* Aim of the task
From the entries below, retype only the lines from the one with "Where should I click to: Click the 新建" through the one with "Click the 43 followers count", exactly as written.

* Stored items

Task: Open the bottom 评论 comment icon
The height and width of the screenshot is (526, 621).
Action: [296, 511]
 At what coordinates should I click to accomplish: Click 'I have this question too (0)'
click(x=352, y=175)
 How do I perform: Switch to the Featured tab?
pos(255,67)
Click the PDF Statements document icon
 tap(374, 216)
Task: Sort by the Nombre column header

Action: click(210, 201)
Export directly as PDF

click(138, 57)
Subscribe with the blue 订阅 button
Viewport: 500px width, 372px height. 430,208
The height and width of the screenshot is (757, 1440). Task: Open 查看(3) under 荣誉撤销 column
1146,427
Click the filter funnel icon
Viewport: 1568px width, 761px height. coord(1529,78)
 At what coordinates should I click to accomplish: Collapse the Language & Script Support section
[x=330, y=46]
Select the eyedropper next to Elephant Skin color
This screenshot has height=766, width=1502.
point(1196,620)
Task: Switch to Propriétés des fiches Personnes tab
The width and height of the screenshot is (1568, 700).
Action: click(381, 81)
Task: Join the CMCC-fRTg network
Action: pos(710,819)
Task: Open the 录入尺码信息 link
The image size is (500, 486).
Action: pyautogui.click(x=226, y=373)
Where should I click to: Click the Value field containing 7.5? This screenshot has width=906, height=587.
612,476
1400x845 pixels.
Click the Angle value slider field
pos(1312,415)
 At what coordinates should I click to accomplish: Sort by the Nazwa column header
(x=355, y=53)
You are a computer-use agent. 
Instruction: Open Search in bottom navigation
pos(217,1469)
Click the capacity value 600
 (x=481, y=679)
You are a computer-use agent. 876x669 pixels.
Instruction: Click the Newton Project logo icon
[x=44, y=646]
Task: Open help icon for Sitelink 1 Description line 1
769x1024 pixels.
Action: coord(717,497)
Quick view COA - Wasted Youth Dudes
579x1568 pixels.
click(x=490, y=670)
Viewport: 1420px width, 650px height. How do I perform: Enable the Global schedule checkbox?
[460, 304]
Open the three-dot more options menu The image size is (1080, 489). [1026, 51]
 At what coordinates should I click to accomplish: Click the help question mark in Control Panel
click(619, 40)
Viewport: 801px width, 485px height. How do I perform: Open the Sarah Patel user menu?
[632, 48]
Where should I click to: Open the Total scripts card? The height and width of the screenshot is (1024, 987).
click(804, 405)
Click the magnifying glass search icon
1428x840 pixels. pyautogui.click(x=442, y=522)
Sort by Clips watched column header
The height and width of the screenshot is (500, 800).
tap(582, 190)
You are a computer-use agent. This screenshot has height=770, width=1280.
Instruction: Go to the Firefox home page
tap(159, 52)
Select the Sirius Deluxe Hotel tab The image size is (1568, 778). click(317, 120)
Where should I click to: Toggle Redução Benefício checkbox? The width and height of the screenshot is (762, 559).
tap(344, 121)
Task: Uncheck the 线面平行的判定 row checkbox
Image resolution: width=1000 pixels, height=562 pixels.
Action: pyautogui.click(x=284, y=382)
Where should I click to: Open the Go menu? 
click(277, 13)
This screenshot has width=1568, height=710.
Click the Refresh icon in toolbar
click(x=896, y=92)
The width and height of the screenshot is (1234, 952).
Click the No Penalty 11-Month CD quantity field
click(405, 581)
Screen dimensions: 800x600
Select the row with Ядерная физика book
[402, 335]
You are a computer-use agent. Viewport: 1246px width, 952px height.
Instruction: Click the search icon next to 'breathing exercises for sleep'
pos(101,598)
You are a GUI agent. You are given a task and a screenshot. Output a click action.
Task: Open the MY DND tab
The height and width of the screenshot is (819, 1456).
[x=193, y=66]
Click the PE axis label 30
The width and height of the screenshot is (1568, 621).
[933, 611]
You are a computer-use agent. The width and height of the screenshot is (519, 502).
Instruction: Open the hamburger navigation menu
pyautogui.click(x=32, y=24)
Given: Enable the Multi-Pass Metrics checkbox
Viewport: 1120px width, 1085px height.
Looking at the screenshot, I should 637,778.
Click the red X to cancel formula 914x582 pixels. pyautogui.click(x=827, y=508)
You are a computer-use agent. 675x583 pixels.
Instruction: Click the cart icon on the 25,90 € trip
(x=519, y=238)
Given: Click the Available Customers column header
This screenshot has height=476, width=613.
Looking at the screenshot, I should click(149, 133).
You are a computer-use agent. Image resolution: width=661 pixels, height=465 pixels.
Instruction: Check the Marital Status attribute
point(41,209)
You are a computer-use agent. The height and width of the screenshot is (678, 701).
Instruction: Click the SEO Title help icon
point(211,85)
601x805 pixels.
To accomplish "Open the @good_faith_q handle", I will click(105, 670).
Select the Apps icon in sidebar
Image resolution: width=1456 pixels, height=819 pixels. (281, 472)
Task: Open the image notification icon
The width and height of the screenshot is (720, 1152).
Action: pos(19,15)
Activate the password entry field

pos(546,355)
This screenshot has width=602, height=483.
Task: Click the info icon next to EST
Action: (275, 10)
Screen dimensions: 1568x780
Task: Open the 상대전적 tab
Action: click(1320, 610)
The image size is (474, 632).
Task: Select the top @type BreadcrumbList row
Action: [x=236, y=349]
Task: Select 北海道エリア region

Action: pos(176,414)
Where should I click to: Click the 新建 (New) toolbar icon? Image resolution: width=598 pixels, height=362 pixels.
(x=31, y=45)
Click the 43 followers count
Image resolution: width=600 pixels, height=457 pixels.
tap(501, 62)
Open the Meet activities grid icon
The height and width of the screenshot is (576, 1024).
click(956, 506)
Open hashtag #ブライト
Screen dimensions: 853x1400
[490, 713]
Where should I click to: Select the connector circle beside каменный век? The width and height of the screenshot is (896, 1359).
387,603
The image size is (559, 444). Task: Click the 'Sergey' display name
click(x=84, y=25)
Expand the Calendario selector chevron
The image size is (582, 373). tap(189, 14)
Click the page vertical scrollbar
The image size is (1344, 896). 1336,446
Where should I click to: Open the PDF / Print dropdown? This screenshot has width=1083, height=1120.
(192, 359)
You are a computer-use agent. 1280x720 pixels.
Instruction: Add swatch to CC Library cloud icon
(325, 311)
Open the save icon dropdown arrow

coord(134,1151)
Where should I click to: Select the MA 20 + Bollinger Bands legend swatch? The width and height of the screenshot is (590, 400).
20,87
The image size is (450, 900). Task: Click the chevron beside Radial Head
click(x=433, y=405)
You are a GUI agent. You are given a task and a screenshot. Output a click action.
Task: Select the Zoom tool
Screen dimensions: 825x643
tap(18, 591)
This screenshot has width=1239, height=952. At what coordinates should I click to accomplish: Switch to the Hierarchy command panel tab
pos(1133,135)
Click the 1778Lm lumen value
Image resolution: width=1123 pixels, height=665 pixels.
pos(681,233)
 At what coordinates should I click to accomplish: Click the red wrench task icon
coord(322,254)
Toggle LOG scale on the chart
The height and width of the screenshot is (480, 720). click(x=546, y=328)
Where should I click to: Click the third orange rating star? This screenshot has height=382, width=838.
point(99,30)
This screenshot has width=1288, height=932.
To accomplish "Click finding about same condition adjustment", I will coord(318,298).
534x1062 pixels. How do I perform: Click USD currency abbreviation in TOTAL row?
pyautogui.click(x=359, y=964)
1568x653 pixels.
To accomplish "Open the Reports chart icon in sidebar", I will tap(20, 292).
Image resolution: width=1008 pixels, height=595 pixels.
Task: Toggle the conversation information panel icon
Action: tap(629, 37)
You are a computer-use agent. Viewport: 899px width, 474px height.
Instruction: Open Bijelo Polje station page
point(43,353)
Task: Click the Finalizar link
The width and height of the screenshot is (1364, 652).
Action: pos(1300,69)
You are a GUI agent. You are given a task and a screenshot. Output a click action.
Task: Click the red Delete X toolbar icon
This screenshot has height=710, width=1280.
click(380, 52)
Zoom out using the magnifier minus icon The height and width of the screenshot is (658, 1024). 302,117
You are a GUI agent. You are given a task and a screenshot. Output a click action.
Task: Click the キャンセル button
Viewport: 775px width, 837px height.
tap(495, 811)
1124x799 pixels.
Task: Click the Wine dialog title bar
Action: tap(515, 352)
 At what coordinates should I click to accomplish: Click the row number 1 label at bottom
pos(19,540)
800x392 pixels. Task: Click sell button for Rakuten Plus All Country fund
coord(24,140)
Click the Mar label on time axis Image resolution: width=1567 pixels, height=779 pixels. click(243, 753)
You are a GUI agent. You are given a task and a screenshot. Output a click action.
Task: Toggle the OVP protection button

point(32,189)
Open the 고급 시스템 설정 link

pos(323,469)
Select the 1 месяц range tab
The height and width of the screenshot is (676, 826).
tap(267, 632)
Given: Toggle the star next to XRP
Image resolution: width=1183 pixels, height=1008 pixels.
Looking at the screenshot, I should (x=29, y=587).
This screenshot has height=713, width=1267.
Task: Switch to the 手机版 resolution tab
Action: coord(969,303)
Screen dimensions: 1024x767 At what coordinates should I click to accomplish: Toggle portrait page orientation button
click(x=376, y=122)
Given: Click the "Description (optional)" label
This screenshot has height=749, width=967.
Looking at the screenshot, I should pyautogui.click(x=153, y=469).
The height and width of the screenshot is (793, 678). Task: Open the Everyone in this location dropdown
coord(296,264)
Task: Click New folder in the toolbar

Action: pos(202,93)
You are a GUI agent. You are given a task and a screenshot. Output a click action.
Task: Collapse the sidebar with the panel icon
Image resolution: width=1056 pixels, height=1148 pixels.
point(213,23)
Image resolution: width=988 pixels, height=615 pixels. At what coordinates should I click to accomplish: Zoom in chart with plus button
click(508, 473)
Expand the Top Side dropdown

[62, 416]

* Response to this task
Where should I click to: Click the 新建 (New) toolbar icon? Image resolution: width=598 pixels, height=362 pixels.
(x=31, y=45)
Click the 43 followers count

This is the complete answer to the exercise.